(...) Un pool di «angeli custodi» (psicologi, educatori e assistenti sociali) a disposizione dei 137 nomadi «sfrattati» dalla Foce, affinché superino lo choc del trasloco. Il santo Natale è ancora lontano, ma Tursi è già in vena di regali. Tanti e subito. Non solo gli appartamenti di edilizia popolari, destinati ai nuclei familiari che oggi stazionano sotto la sopraelevata, ma anche un assegno di un milione di vecchie lire per ciascun capo famiglia. Insomma tutto quello che le amministrazioni di centro sinistra non hanno fatto in quasi 20 anni, ora verrà completato in pochi giorni con una fretta misteriosa. Entro venerdì, infatti, l'area dove oggi vivono 28 famiglie di rom, sarà liberata da roulotte e moduli abitativi.
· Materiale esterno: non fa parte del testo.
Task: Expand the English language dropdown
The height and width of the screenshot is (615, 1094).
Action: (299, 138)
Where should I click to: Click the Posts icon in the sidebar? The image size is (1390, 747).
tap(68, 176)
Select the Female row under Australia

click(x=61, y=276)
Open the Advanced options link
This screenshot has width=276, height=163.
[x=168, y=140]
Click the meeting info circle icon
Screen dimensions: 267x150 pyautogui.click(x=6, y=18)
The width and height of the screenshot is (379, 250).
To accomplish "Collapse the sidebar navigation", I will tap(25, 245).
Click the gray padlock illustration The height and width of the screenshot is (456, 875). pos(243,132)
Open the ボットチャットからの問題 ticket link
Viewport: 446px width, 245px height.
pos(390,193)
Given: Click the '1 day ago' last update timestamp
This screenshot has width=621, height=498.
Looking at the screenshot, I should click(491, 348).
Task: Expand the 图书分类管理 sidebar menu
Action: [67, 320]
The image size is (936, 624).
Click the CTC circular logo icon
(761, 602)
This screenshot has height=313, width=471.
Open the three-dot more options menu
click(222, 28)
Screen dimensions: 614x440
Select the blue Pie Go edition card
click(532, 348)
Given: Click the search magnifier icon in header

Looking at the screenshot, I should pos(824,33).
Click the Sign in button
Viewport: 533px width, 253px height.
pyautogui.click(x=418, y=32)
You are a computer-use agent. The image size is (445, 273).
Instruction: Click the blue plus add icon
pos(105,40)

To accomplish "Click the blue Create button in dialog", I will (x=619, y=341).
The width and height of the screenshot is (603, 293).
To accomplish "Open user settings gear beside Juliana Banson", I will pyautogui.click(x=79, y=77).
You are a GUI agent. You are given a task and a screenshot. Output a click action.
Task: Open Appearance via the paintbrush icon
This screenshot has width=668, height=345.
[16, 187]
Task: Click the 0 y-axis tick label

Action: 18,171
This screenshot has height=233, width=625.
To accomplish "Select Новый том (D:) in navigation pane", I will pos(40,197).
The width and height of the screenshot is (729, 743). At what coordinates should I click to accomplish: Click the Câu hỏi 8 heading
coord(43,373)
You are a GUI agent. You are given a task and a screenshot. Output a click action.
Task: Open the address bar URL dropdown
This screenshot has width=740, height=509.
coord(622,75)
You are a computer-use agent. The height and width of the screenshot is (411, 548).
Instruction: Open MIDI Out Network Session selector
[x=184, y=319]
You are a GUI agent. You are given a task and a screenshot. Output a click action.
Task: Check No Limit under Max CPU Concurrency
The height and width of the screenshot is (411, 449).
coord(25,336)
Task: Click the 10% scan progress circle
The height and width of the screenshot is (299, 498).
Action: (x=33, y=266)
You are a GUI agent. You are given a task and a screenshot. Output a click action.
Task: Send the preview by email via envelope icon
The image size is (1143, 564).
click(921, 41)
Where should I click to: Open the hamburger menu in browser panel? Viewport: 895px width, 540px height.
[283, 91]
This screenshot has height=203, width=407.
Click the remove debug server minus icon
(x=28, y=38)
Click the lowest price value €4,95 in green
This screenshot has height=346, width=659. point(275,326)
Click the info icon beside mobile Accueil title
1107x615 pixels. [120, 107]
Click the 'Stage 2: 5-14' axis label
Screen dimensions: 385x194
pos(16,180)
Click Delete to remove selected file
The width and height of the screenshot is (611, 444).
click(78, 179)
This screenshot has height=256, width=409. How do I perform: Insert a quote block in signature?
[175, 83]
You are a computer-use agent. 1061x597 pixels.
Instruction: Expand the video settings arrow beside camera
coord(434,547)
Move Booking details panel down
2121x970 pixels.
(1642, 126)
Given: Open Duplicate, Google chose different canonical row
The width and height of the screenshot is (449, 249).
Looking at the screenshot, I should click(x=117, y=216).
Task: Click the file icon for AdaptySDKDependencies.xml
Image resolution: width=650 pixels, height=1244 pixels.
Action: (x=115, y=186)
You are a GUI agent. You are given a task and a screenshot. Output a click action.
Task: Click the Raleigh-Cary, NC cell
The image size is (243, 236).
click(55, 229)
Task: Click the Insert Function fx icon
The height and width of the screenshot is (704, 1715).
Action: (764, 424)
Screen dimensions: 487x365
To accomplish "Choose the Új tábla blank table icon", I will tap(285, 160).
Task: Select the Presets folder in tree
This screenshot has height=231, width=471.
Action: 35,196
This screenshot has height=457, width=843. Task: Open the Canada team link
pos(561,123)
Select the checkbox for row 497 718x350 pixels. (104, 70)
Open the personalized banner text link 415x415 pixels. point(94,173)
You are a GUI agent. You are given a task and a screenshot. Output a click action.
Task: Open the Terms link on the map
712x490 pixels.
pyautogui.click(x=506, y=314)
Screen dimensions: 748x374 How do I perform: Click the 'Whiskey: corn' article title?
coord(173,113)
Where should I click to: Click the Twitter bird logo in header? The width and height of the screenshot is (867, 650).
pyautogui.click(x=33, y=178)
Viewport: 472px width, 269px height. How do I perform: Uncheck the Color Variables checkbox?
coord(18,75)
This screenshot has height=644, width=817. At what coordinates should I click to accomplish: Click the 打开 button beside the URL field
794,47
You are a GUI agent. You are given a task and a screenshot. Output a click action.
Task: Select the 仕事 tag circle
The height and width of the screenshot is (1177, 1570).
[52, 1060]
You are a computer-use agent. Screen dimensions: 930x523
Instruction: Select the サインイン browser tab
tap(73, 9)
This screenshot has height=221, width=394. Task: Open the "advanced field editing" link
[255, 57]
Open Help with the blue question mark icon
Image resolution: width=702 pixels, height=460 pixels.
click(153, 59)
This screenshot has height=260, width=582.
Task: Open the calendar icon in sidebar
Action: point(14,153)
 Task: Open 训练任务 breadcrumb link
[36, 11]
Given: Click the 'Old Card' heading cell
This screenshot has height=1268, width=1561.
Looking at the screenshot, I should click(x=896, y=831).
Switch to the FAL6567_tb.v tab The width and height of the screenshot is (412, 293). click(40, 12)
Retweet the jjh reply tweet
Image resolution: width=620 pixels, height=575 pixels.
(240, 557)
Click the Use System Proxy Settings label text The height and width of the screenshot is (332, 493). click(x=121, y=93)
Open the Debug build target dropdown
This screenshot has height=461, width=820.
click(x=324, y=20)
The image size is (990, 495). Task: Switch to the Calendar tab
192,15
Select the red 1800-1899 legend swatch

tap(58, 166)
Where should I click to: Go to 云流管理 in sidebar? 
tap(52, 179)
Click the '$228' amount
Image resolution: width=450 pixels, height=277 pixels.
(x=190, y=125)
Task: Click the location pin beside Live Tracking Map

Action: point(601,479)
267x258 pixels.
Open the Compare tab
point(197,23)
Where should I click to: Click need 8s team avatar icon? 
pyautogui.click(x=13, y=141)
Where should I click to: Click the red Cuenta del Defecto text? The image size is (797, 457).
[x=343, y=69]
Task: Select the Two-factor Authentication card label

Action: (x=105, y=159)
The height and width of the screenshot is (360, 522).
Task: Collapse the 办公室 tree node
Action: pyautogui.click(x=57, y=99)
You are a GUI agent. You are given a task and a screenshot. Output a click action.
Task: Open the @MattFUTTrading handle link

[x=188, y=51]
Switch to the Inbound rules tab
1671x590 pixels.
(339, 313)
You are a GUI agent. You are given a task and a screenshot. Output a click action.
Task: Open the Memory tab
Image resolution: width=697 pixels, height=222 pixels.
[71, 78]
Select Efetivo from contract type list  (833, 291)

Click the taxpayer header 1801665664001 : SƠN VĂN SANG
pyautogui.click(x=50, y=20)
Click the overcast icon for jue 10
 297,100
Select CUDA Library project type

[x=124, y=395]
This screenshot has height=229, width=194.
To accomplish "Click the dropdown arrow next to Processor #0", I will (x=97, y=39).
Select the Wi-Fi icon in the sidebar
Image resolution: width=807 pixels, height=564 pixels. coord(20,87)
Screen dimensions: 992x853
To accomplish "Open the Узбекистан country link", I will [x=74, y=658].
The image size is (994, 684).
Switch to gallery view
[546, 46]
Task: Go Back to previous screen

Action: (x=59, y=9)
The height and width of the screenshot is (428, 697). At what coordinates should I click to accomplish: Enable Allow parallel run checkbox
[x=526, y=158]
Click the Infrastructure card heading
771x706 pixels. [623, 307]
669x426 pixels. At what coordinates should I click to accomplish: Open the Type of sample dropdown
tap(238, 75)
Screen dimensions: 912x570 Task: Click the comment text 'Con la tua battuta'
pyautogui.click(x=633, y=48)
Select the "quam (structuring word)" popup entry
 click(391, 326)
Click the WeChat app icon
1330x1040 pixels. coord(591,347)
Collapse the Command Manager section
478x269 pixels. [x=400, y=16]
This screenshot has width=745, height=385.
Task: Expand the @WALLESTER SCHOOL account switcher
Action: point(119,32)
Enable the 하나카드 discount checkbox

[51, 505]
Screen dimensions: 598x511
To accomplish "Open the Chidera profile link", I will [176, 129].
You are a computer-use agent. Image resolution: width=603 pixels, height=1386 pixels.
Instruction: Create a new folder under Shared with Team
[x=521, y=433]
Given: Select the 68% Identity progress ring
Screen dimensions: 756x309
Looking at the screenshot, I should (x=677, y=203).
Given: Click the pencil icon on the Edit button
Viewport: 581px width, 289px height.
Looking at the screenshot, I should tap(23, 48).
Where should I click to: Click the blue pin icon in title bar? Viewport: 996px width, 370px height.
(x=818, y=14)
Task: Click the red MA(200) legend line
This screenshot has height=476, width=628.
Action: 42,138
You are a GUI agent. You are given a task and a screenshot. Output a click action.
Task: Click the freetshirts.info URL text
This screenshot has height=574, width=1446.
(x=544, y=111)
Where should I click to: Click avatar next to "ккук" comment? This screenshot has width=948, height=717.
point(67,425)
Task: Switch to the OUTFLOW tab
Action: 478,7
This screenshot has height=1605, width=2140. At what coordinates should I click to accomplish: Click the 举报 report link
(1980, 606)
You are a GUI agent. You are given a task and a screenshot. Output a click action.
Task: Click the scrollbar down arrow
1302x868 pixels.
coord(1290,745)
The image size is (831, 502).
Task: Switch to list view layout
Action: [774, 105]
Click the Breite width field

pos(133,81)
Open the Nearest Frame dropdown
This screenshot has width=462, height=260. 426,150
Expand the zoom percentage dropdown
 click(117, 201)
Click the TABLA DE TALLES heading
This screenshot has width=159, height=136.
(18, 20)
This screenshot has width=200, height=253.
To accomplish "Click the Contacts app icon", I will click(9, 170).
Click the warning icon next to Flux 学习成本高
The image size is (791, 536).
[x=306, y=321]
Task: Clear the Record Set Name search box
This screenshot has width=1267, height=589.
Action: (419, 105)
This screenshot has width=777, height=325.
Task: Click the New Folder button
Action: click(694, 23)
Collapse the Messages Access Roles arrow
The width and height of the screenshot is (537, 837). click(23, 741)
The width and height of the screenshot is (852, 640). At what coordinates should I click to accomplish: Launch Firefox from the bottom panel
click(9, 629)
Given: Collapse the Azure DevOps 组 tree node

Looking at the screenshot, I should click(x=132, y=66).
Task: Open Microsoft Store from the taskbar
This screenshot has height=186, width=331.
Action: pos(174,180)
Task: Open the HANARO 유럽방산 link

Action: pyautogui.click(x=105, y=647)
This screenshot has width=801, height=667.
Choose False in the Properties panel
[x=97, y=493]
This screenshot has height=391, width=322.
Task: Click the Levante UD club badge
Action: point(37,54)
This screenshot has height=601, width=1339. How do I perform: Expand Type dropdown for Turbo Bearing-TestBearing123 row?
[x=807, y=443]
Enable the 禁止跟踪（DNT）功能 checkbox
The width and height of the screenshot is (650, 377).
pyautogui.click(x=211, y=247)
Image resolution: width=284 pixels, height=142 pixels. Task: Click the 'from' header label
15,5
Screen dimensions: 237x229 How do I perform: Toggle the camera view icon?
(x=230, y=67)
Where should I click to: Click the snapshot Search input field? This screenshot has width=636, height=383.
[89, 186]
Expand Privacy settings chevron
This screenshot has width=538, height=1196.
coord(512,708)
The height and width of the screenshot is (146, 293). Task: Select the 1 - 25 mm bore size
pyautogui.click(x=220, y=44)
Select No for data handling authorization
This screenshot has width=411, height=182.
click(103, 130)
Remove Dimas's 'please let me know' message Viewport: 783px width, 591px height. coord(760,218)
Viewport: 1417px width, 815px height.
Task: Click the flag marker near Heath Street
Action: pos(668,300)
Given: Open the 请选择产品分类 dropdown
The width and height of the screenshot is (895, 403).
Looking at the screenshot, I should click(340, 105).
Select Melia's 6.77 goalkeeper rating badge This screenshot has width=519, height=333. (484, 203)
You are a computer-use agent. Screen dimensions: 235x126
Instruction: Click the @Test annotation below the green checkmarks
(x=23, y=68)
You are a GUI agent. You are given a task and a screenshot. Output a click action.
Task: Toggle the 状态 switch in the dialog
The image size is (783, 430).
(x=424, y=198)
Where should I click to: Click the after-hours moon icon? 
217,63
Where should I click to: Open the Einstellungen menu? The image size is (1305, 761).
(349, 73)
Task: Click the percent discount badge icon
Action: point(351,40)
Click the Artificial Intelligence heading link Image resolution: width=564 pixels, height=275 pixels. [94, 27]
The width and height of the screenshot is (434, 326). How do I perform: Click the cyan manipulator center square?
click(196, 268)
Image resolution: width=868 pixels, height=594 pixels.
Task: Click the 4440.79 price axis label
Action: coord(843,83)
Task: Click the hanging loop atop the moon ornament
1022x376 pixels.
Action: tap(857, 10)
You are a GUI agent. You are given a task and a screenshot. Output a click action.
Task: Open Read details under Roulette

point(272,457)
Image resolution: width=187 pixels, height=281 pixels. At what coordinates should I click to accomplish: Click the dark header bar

Dopo l'ordinanza «igienico-sanitaria» firmata dal sindaco Giuseppe Pericu venerdì scorso su segnalazione della Asl 3, ieri in via dei Pescatori è scoccata l'ora dello sgombero. Ma non sono mancati momenti di tensione, quando sul posto sono comparse le prime ruspe per demolire le baracche della bidonville. Tutto è rientrato nel giro di pochi minuti, grazie all'intervento di vigili urbani e forze dell'ordine, che hanno raffreddato i bollenti spiriti. Alle 8.30 tre famiglie rom avevano già lasciato il campo della Foce. A mezzogiorno erano cinque, alla fine della giornata dodici. Il resto del trasloco verrà perfezionato entro quattro giorni. I 137 nomadi andranno ad abitare in via Bologna e piazzale Pestarino (San Teodoro), via dei Platani (Marassi), via teatro Nazionale, nei carruggi, via Pantaleo (sopra Staglieno), via Prè, via Carso, via Burlando e via Torricelli, a Quarto. Proprio da qui ieri sono partite le prime lamentele dei residenti, ai quali ha dato manforte Alba Viani, capogruppo di Forza Italia nella circoscrizione Levante. «È semplicemente assurdo mandare i nomadi in via Torricelli, che presenta già molti problemi. Ma non era meglio destinare alla comunità rom uno spiazzo aperto fuori Genova? Nessuno discute la necessità di sgomberare il campo della Foce, ma esistevano soluzioni migliori».
Ne sono convinti sia Attilio Barbetti, sia Olga Camoleda, entrambi residenti in via Torricelli: «Siamo incavolati neri, abbiamo pagato un sacco di soldi per venire ad abitare qui e ora ci mettono gli zingari che faranno il bello e il cattivo tempo». Loro, i nomadi, giurano che «i genovesi non devono allarmarsi», ma non tutti sono disposti ad accettare il diktat del Comune. «Noi da qui non ce ne andiamo», minacciavano ieri, mentre le ruspe buttavano giù le prime baracche. Mentre Pasquale Ottonello, presidente del parlamentino Medio Levante, ai più esagitati ricordava: «Se non lasciate il campo entro la settimana, rischiate di perdere anche le case del Comune».